Am J Epidemiol. 2006 Oct 15;164(8):775-86. doi: 10.1093/aje/kwj316. Epub 2006 Sep 22.
This study evaluated recent inconsistent findings that adding progestins to postmenopausal estrogen replacement therapy protects against endometrial cancer. Using a population-based case-control study, the authors compared 511 endometrial cancer cases aged 50-79 years in the Philadelphia, Pennsylvania, region during 1999-2002 with 1,412 random-digit-dialing controls regarding postmenopausal hormone replacement therapy (HRT) use. Telephone interviews were performed with memory aids mailed in advance.

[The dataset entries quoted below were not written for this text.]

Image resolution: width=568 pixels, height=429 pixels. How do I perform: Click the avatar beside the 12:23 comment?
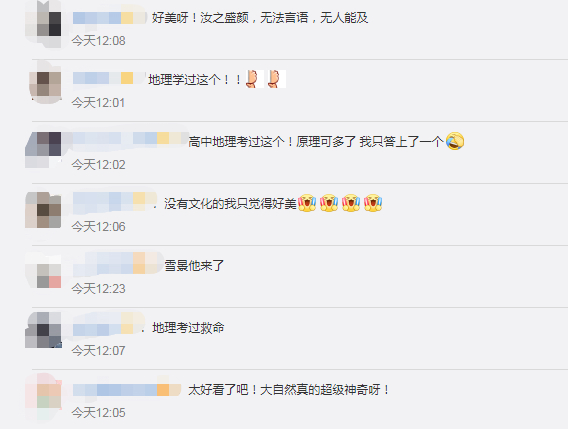[43, 270]
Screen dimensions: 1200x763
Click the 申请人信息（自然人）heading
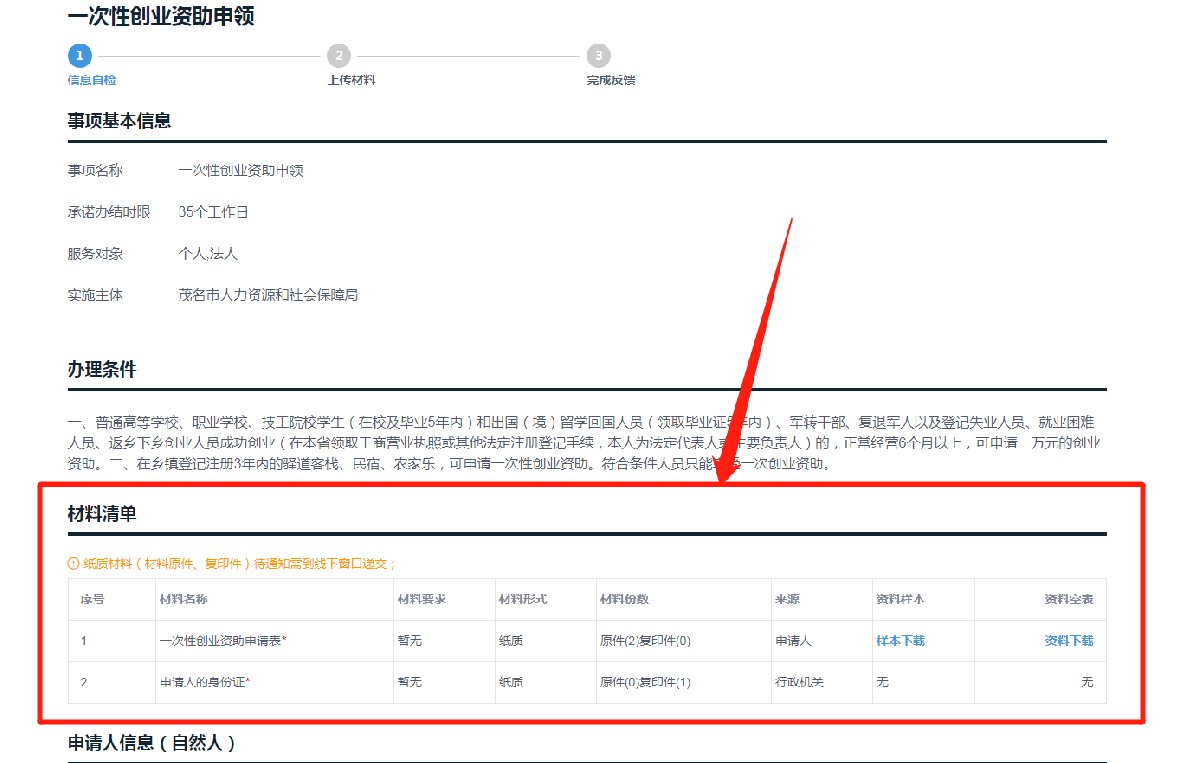151,743

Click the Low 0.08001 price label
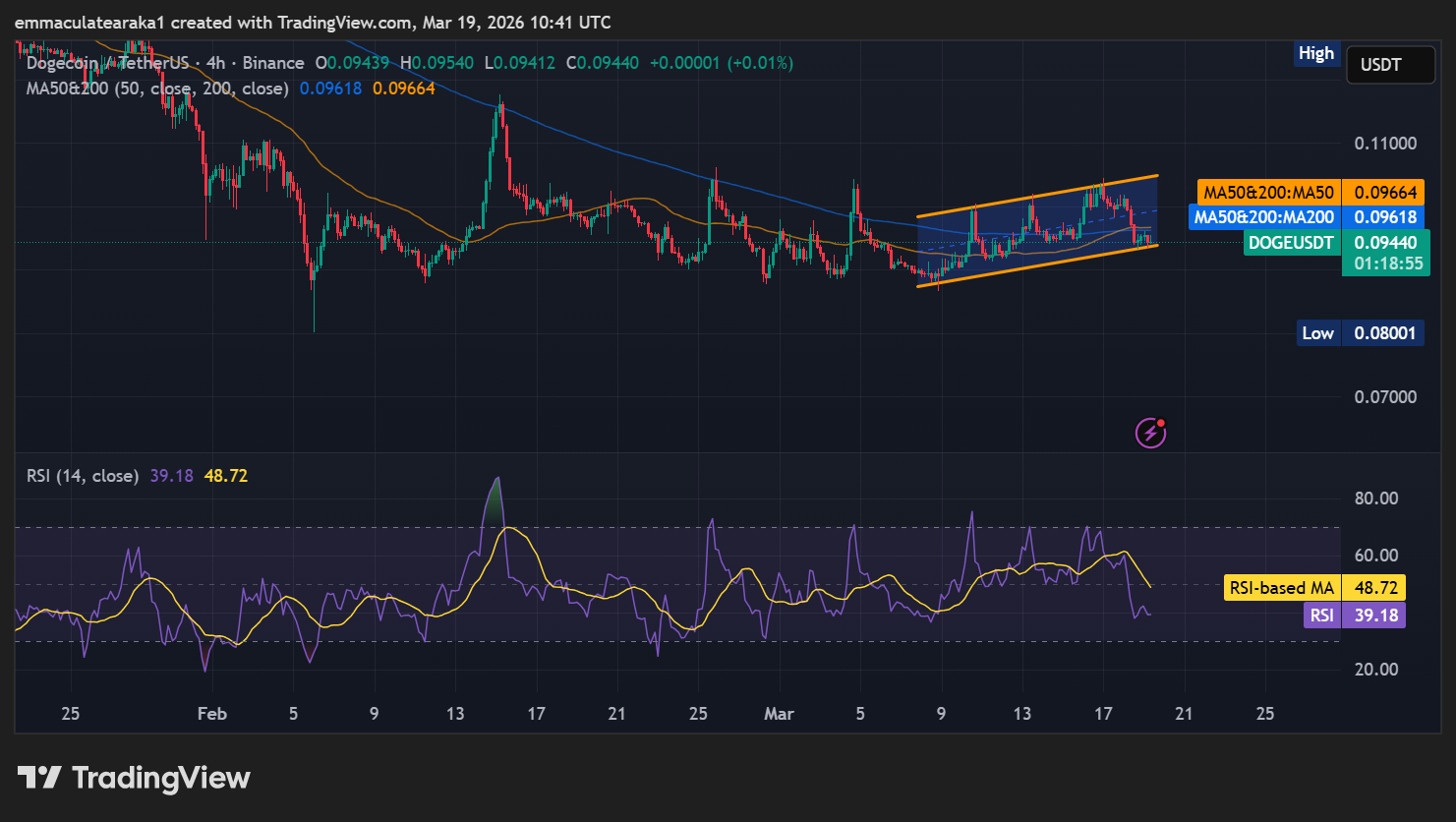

An increased risk of endometrial cancer was observed among postmenopausal women using only unopposed estrogen for 3 or more years, compared with women who never used HRT (adjusted odds ratio = 3.4, 95% confidence interval (CI): 1.4, 8.3). Using combination HRT (of any duration) was associated with a substantial reduction in risk (odds ratio = 0.8, 95% CI: 0.6, 1.1). Comparing women using only combined estrogen and progestin for 3 or more years with women using only unopposed estrogen for 3 or more years, the authors found that the adjusted odds ratio was 0.2 (95% CI: 0.1, 0.6). Long-term use of unopposed estrogen is associated with increased risk for endometrial cancer, whereas combined estrogen plus progestin hormone therapy is not. Thus, if HRT is to be used in women with an intact uterus, this study confirms the benefit of adding progestins to the regimen.
本研究评估了近期有关绝经后雌激素替代疗法中添加孕激素可预防子宫内膜癌这一相互矛盾的研究结果。作者采用基于人群的病例对照研究,将1999年至2002年期间宾夕法尼亚州费城地区511例年龄在50 - 79岁的子宫内膜癌病例与1412例通过随机数字拨号选取的对照者进行绝经后激素替代疗法(HRT)使用情况的比较。通过预先邮寄记忆辅助工具进行电话访谈。与从未使用过HRT的女性相比,仅使用无对抗雌激素3年或更长时间的绝经后女性患子宫内膜癌的风险增加(调整后的优势比 = 3.4,95%置信区间(CI):1.4,8.3)。使用联合HRT(任何持续时间)与风险大幅降低相关(优势比 = 0.8,95% CI:0.6,1.1)。将仅使用雌激素和孕激素联合制剂3年或更长时间的女性与仅使用无对抗雌激素3年或更长时间的女性进行比较,作者发现调整后的优势比为0.2(95% CI:0.1,0.6)。长期使用无对抗雌激素与子宫内膜癌风险增加相关,而雌激素加孕激素联合激素疗法则不然。因此,如果要对子宫完整的女性使用HRT,本研究证实了在治疗方案中添加孕激素的益处。